Pour toutes les professions du droit, il m’apparaît ainsi essentiel de réaffirmer nettement leur mission de conseil et d’expertise juridiques, au service de nos concitoyens, de la qualité de notre ordonnancement juridique et, au-delà, de l’intérêt général. C’est ce qu’a également reconnu, en ce qui concerne les notaires, la Cour de justice de l’Union européenne. Dans une affaire relative aux règles françaises d’organisation des activités notariales, la Cour a certes refusé d’en réserver l’accès aux seuls ressortissants français, donc aux seuls nationaux, mais elle n’a pas exclu toute forme de restriction d’accès. Elle a en particulier souligné que les activités notariales « poursuivent des objectifs d’intérêt général, qui visent notamment à garantir la légalité et la sécurité juridiques des actes conclus entre particuliers »[23], de sorte que des restrictions au droit d’établissement, découlant des spécificités propres aux activités notariales, peuvent être justifiées pour des raisons impérieuses d’intérêt général, sous réserve qu’elles soient proportionnées.  Notre modèle est certainement entré dans une phase d’ouverture et d’assouplissement ; il ne saurait pour autant perdre ce qui fait son identité et ses atouts, alors que la concurrence, sinon la rivalité, entre systèmes juridiques s’intensifie à l’échelle mondiale et que la compétitivité de notre économie et l’attractivité de notre territoire doivent être mieux promues et servies.

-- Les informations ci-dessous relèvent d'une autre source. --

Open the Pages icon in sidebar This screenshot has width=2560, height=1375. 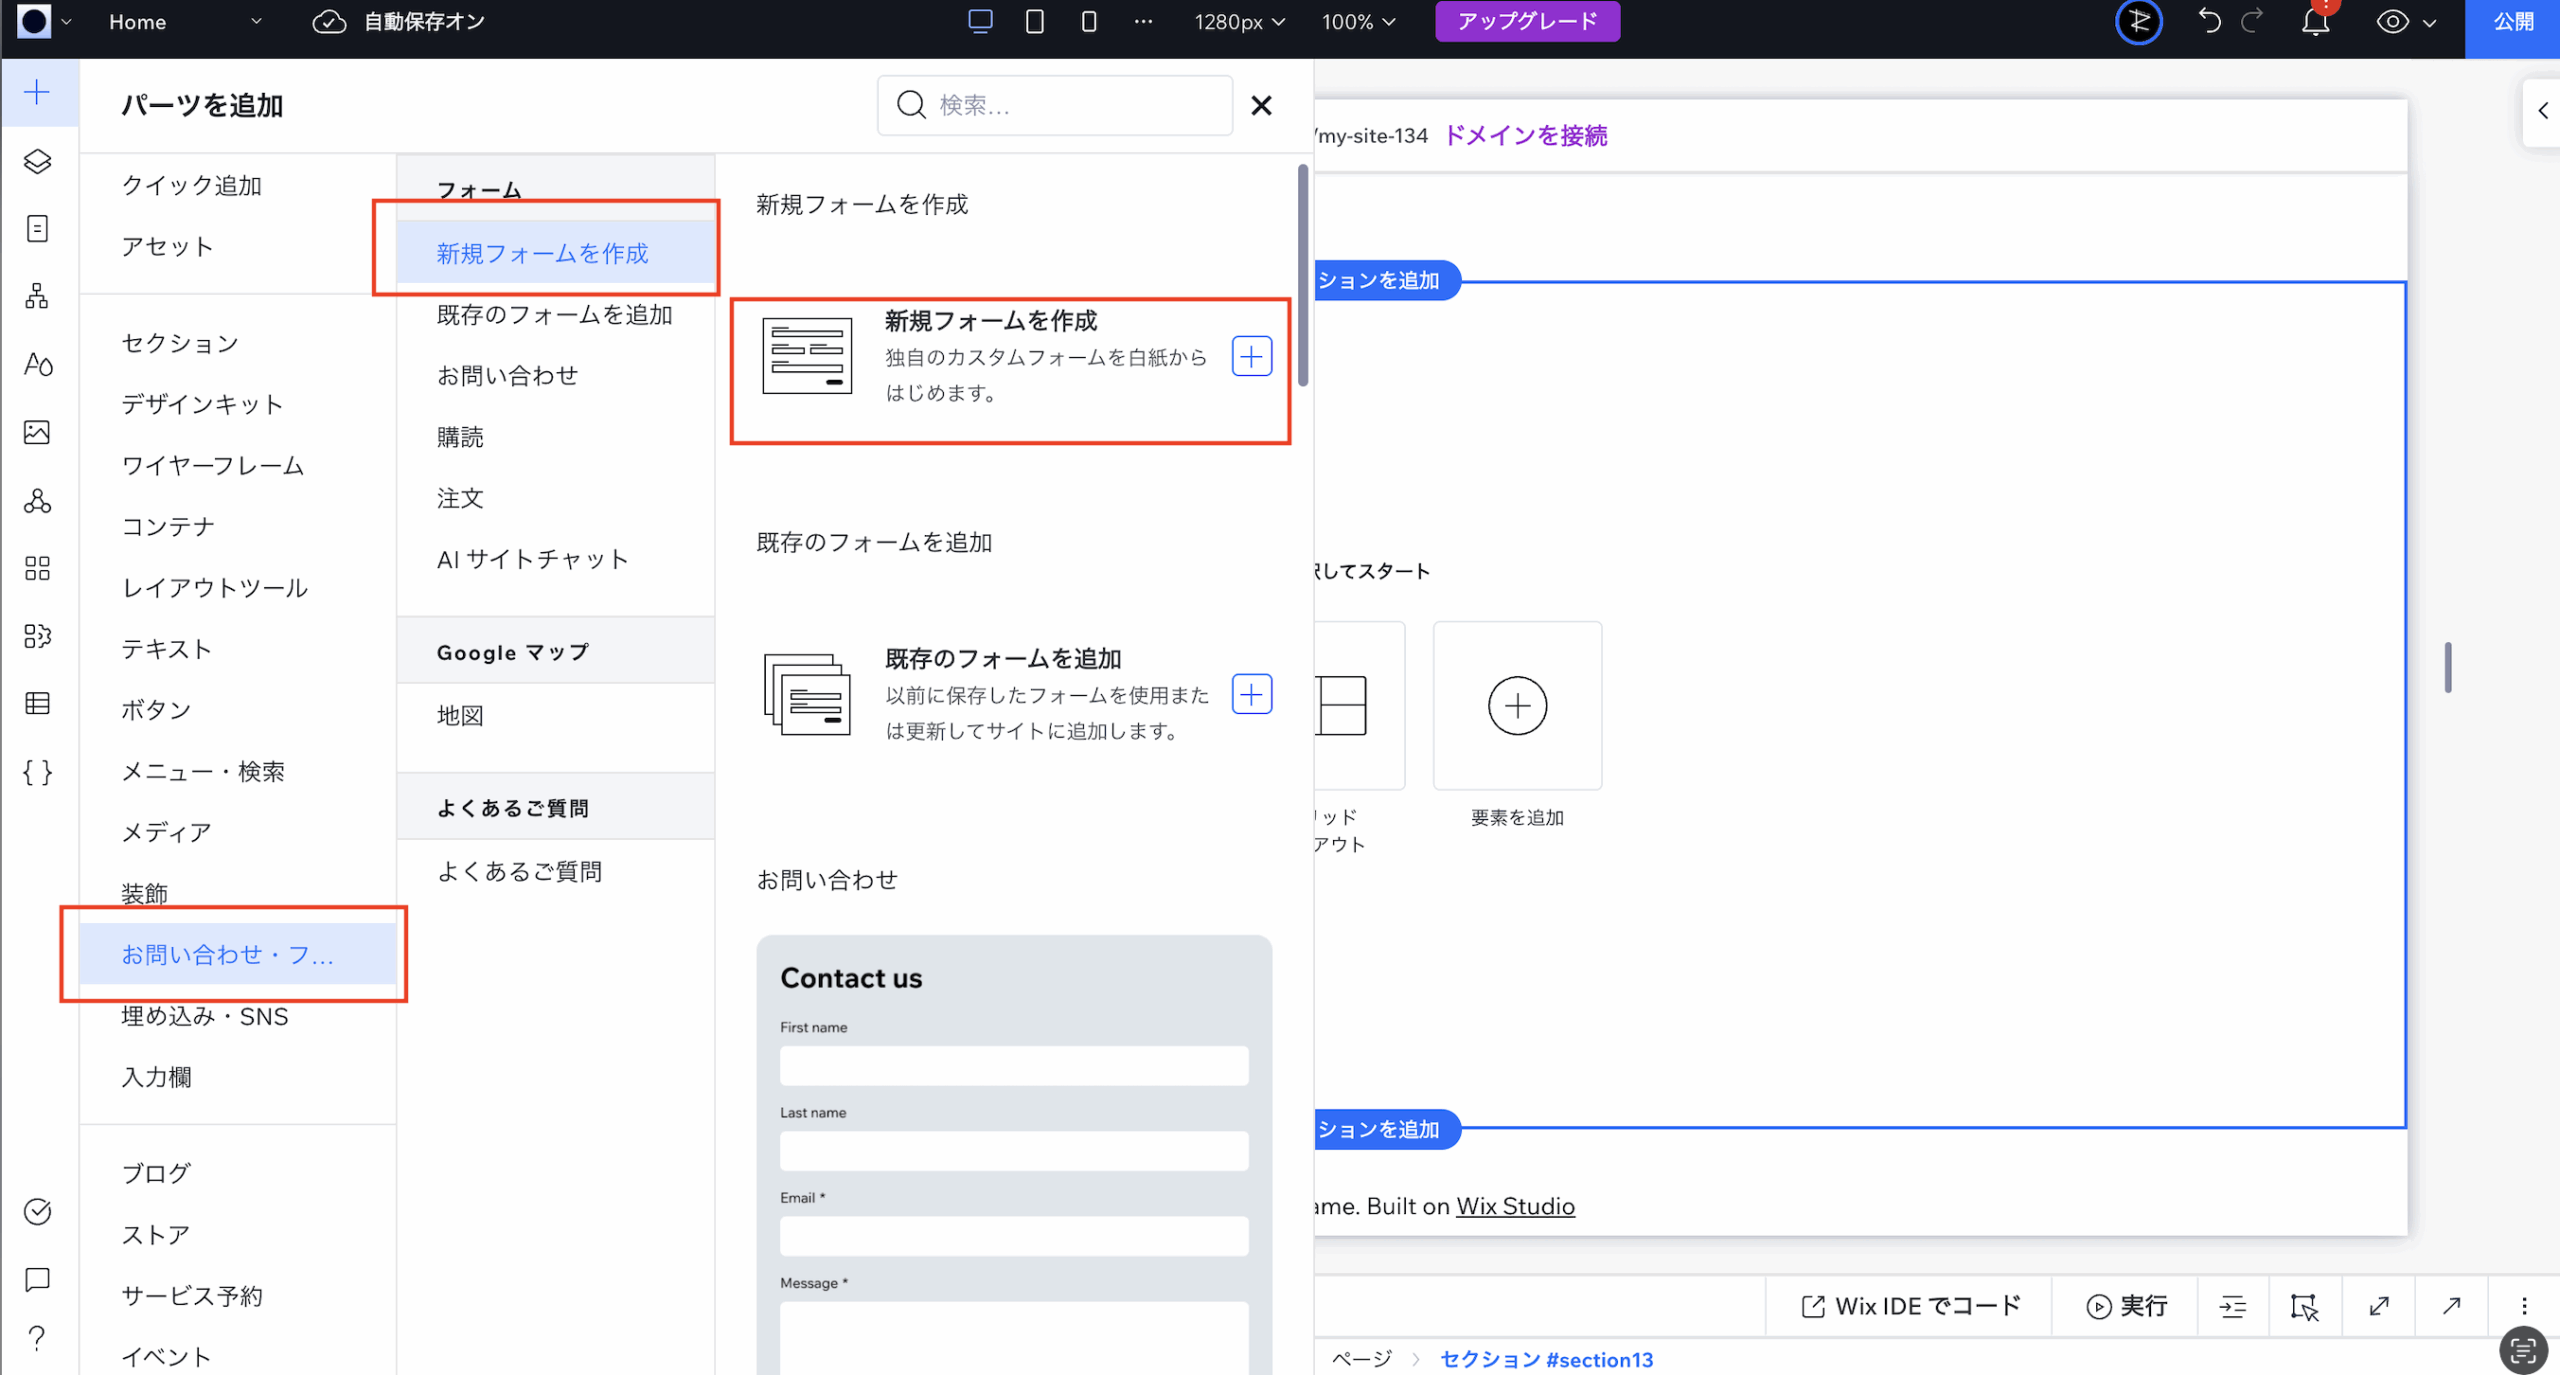pyautogui.click(x=37, y=229)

II. L’avenir des professions du droit s’ouvre aujourd’hui sur de nouveaux chantiers de modernisation.

A. Ces chantiers touchent aux conditions et formes d’exercice de ces professions, dans le sillage de la loi du 6 août 2015.

1. Il s’agit, en premier lieu, d’assouplir, sinon de « libérer », leurs conditions d’exercice.

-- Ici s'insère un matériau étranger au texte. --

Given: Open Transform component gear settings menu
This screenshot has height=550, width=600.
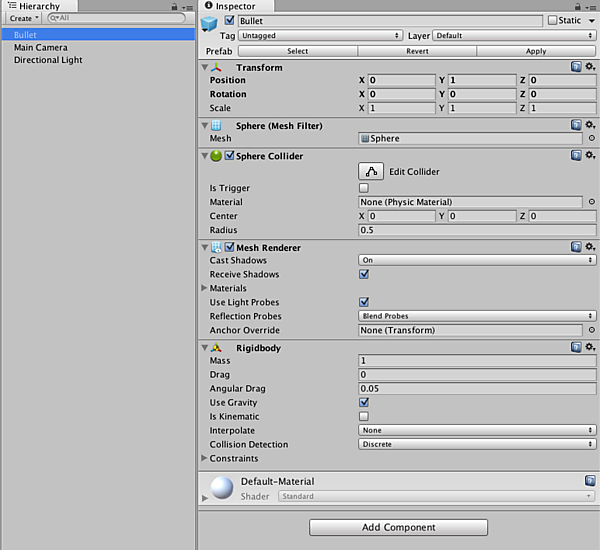Looking at the screenshot, I should [x=591, y=67].
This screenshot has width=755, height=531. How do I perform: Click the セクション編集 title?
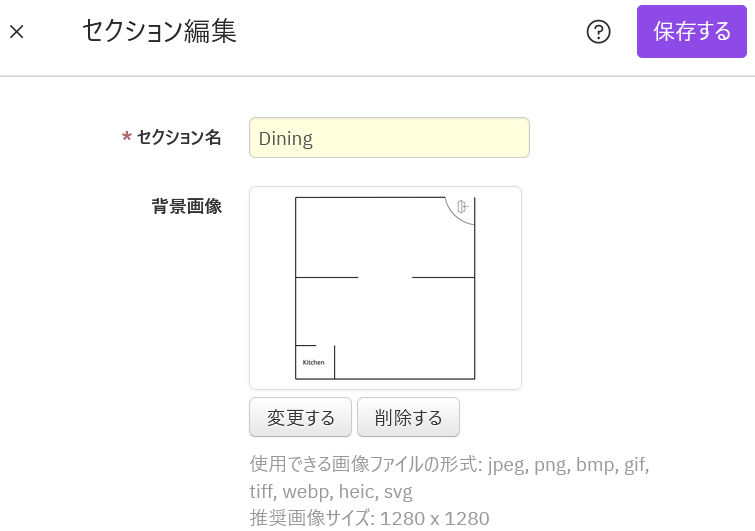159,32
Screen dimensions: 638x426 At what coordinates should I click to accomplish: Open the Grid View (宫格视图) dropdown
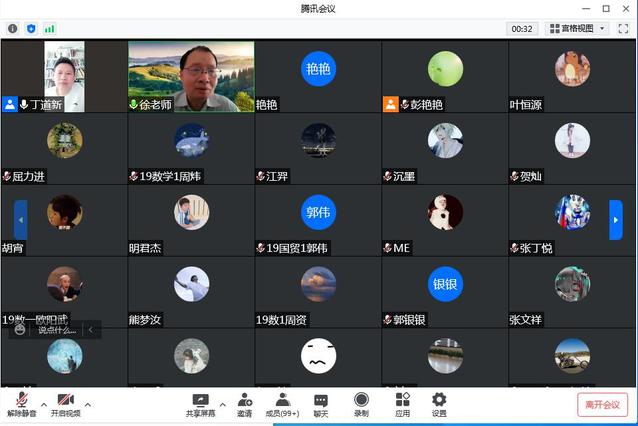tap(577, 29)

S’agissant des avocats, ceux-ci pourront désormais ouvrir un bureau secondaire sans autorisation préalable de leur ordre et en dehors du ressort de celui-ci, mais en étant alors assujettis aux obligations relatives à l’aide juridictionnelle dans le ressort de cet autre barreau. En outre, leur droit de postulation a été étendu : ils pourront désormais postuler devant les tribunaux de grande instance du ressort de la cour d’appel, dans lequel ils ont établi leur résidence professionnelle ainsi que devant cette cour, sauf dans certaines matières[24]. La compétence territoriale des huissiers de justice a été élargie dans la même proportion, lorsque leur ministère est obligatoire et, pour leurs autres activités, elle a été étendue au niveau national[25]. Par ailleurs, les notaires, les huissiers de justice et les commissaires-priseurs judiciaires pourront librement s’installer dans les zones où leur implantation apparaît utile pour renforcer la proximité ou l’offre de services[26]. Ces zones seront déterminées, comme vous le savez, par une carte dont les critères d’établissement et les modalités d’application seront définis par décret et qui sera établie conjointement par les ministres de la justice et de l’économie, sur proposition de l’Autorité de la concurrence. Cette même autorité rendra en outre, au moins tous les deux ans, des recommandations sur le nombre de créations d'offices d'avocat au Conseil d’Etat et à la Cour de cassation qui apparaissent nécessaires pour assurer une offre de services satisfaisante au regard de critères prenant notamment en compte les exigences de bonne administration de la justice ainsi que l'évolution du contentieux devant ces deux juridictions suprêmes[27].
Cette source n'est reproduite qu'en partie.